┌─ DATASET RECORDS

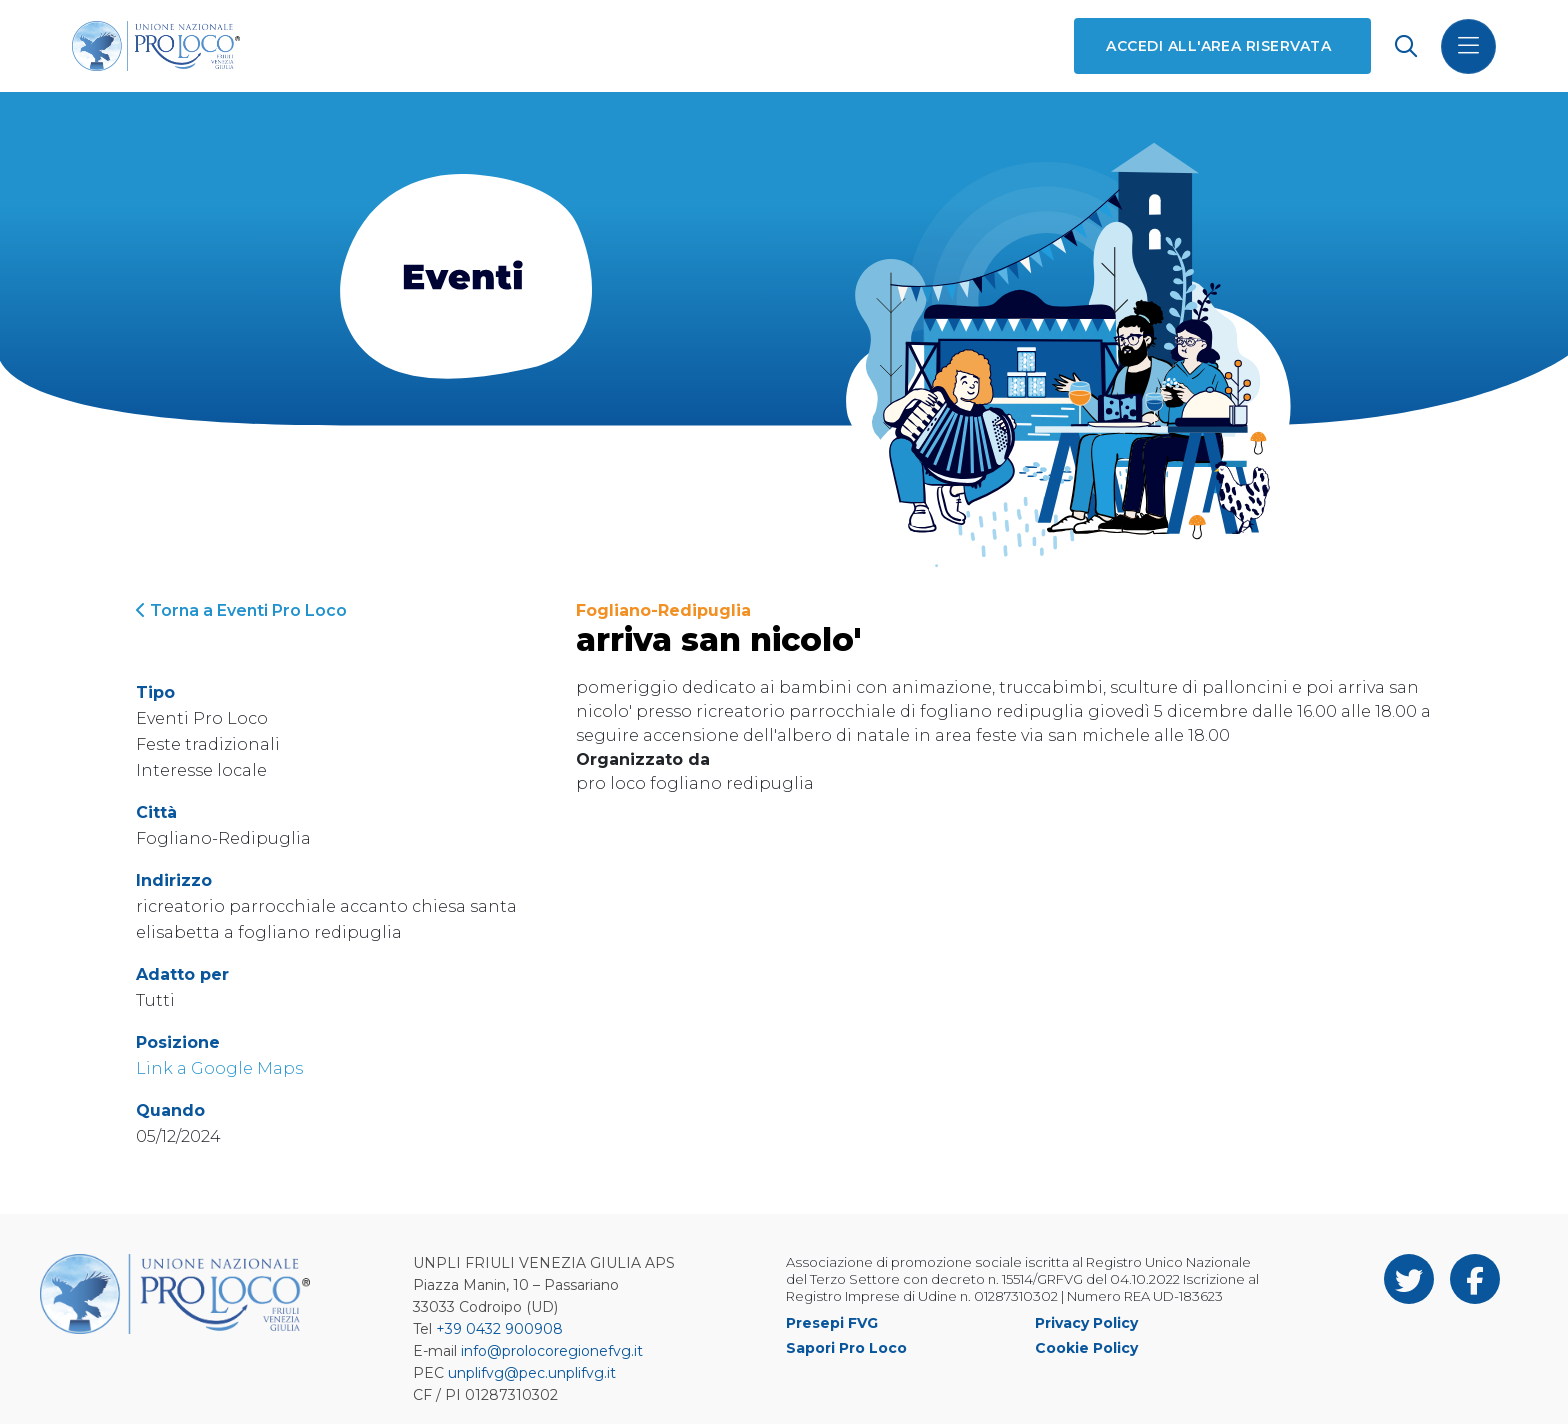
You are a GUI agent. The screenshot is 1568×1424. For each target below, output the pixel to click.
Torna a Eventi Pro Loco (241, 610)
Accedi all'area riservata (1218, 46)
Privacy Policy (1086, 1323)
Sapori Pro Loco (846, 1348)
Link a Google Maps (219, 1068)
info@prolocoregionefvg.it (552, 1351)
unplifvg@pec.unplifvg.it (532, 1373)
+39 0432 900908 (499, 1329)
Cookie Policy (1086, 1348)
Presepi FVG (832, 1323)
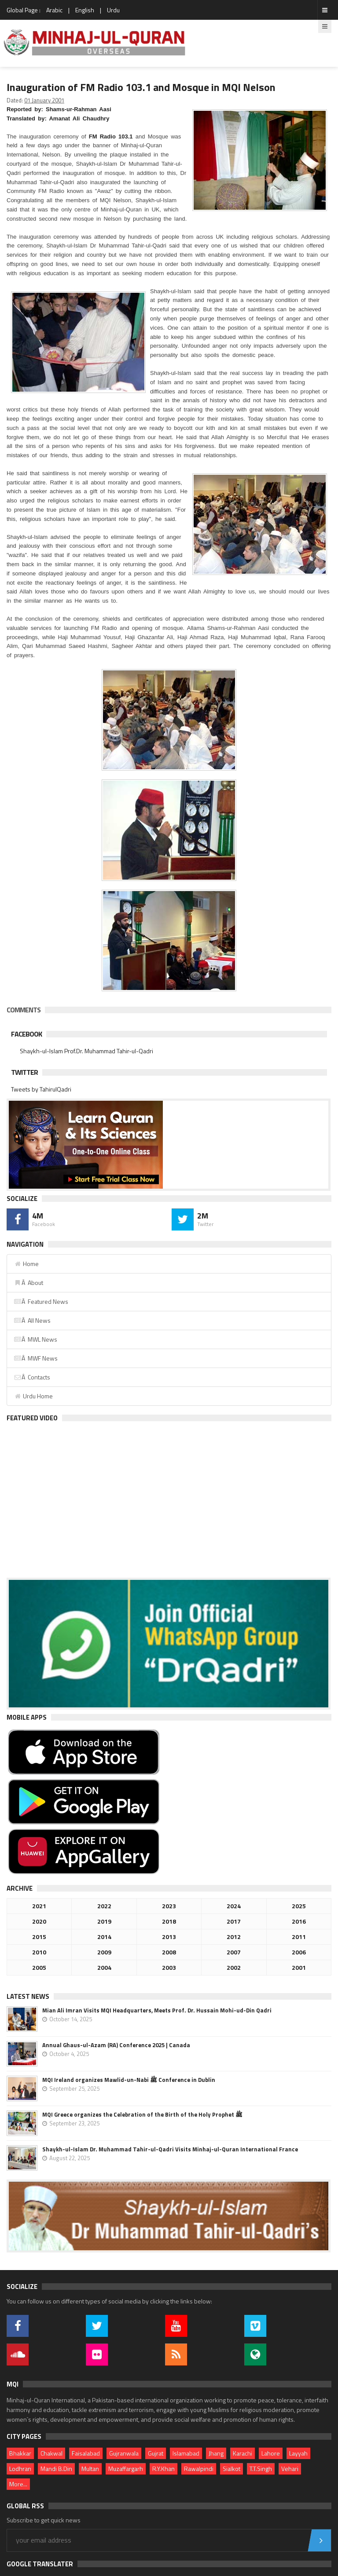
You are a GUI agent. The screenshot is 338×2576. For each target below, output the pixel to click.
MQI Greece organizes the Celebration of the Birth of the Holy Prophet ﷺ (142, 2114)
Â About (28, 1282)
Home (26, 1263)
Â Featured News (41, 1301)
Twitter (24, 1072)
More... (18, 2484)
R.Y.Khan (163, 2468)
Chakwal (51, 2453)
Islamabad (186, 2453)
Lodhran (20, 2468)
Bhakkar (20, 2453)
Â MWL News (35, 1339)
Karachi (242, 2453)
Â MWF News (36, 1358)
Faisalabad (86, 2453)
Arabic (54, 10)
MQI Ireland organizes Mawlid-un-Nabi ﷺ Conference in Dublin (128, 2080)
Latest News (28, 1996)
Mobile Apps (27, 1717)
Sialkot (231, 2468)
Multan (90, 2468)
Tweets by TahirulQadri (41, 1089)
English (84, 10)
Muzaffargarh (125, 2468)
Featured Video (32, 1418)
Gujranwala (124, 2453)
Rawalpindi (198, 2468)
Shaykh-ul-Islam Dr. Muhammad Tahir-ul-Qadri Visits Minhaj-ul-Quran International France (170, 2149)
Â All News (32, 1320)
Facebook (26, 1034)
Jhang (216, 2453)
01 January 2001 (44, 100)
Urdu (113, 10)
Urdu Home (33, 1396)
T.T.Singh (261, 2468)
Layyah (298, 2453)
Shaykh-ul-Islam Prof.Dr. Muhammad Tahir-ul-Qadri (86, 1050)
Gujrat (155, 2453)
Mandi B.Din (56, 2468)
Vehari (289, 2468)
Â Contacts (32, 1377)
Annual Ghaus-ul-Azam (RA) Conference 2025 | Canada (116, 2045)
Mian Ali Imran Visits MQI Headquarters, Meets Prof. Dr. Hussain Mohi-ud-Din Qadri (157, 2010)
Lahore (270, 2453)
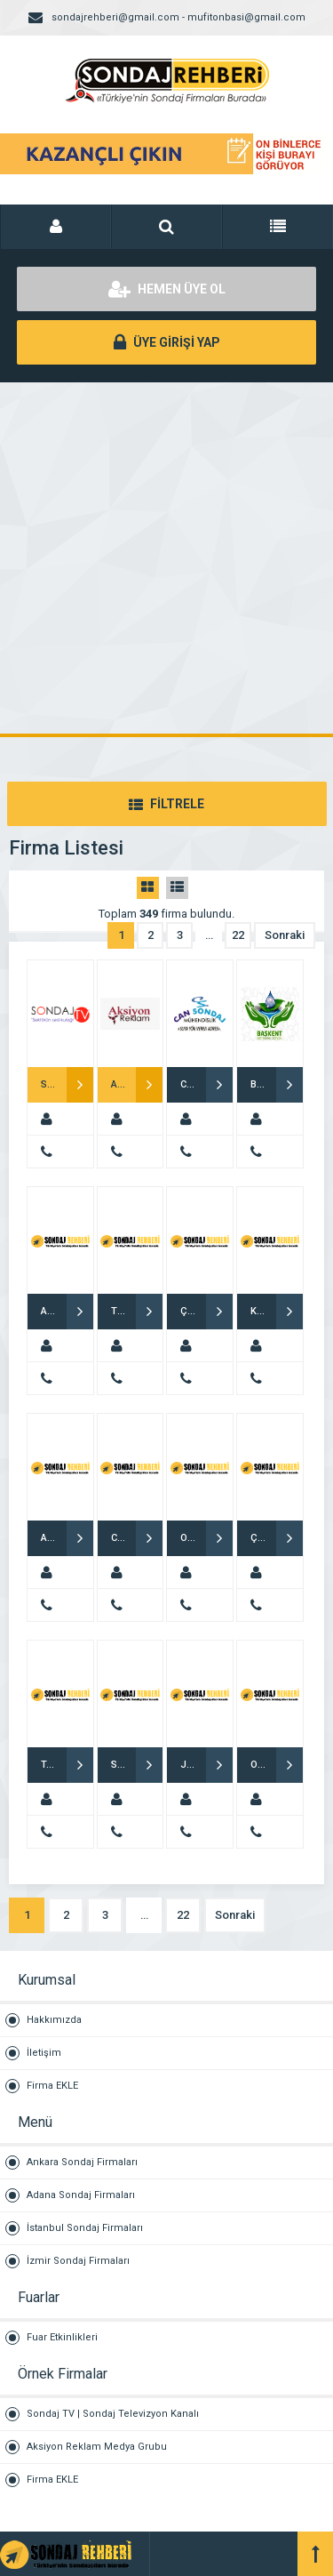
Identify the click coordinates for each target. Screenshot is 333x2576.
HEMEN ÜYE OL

└─
┌─ DATASET RECORDS

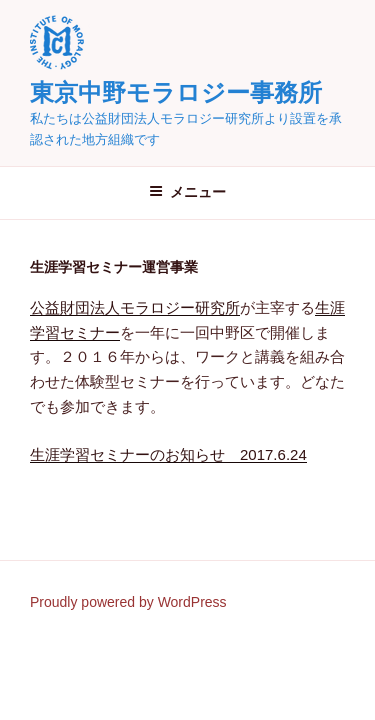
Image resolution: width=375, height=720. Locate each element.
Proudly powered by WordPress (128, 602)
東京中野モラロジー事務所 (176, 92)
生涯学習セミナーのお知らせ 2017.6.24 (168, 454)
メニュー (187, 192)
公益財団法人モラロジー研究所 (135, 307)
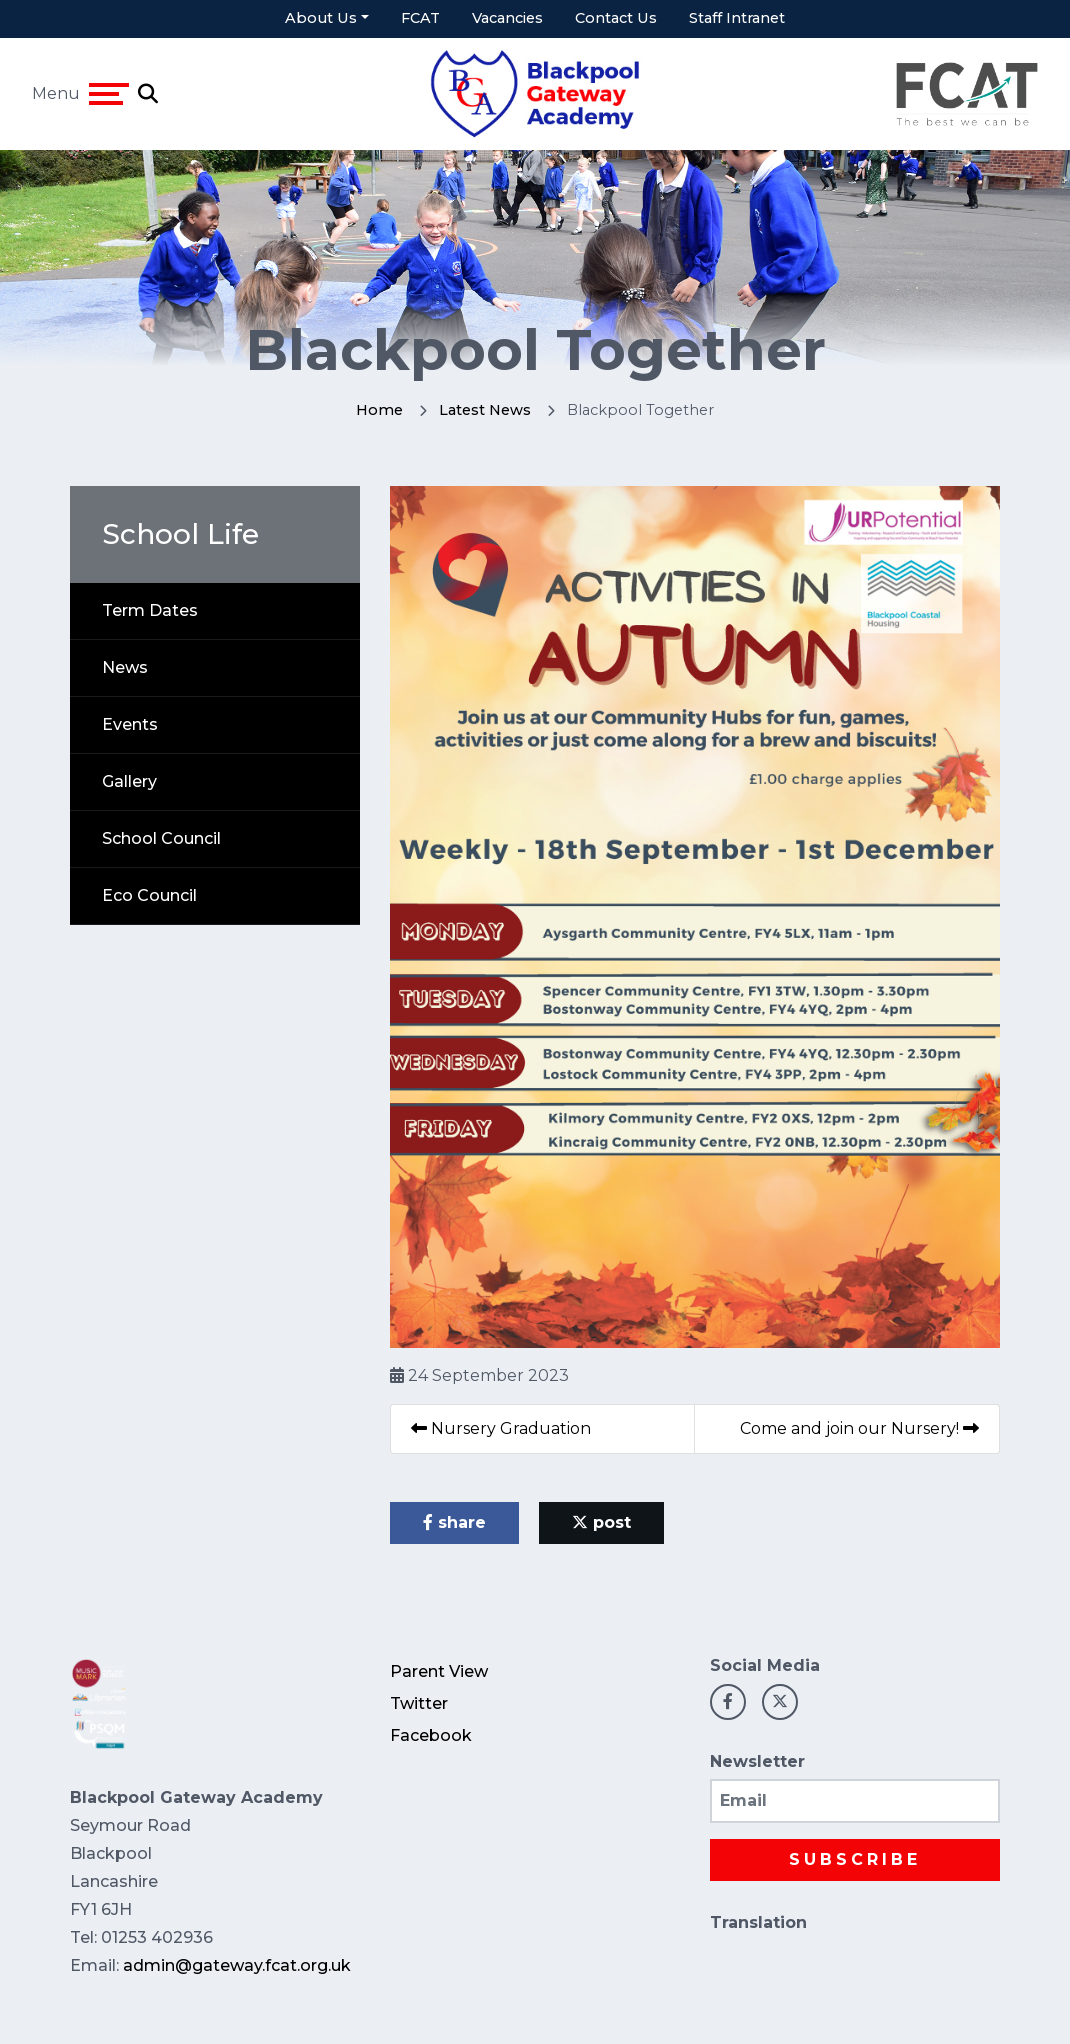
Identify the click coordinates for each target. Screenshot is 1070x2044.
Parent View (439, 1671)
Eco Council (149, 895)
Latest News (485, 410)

└─
┌─ DATASET RECORDS

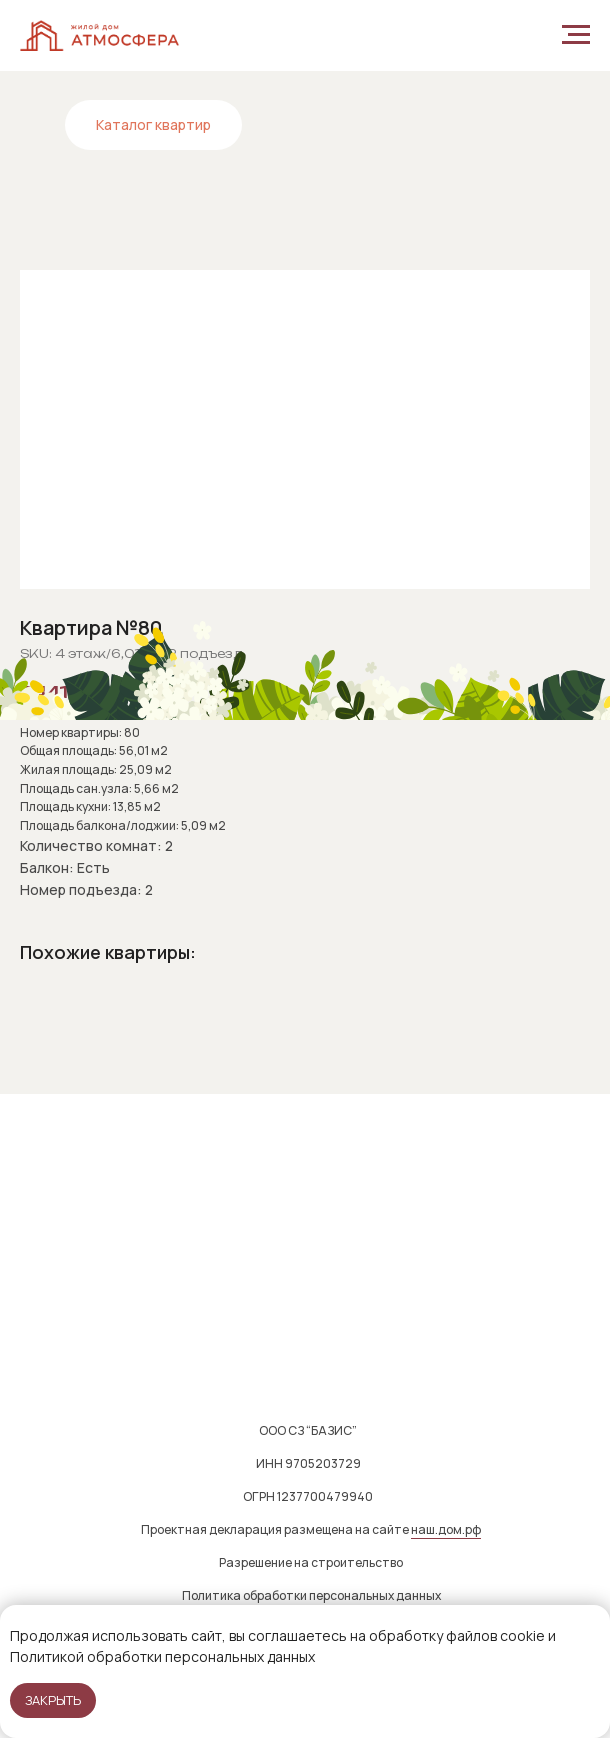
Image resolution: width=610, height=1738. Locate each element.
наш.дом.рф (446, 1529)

└─

_WHAT IS ASKED_. Copy out the records word for word, starting at the line that contains "Bhakkar (20, 2453)" and ending at the line that contains "Annual Ghaus-ul-Azam (RA)", with both of those lines included.

_OUTPUT FOR THIS EXERCISE_.
Bhakkar (20, 2453)
Â MWL News (35, 1339)
Karachi (242, 2453)
Â MWF News (36, 1358)
Faisalabad (86, 2453)
Arabic (54, 10)
MQI Ireland organizes Mawlid-un-Nabi ﷺ Conference in Dublin (128, 2080)
Latest News (28, 1996)
Mobile Apps (27, 1717)
Sialkot (231, 2468)
Multan (90, 2468)
Tweets by TahirulQadri (41, 1089)
English (84, 10)
Muzaffargarh (125, 2468)
Featured Video (32, 1418)
Gujranwala (124, 2453)
Rawalpindi (198, 2468)
Shaykh-ul-Islam Dr. Muhammad Tahir-ul-Qadri Visits Minhaj-ul-Quran International France (170, 2149)
Â All News (32, 1320)
Facebook (26, 1034)
Jhang (216, 2453)
01 January 2001 (44, 100)
Urdu (113, 10)
Urdu Home (33, 1396)
T.T.Singh (261, 2468)
Layyah (298, 2453)
Shaykh-ul-Islam Prof.Dr. Muhammad Tahir-ul-Qadri (86, 1050)
Gujrat (155, 2453)
Mandi B.Din (56, 2468)
Vehari (289, 2468)
Â Contacts (32, 1377)
Annual Ghaus-ul-Azam (RA) Conference 2025 | Canada (116, 2045)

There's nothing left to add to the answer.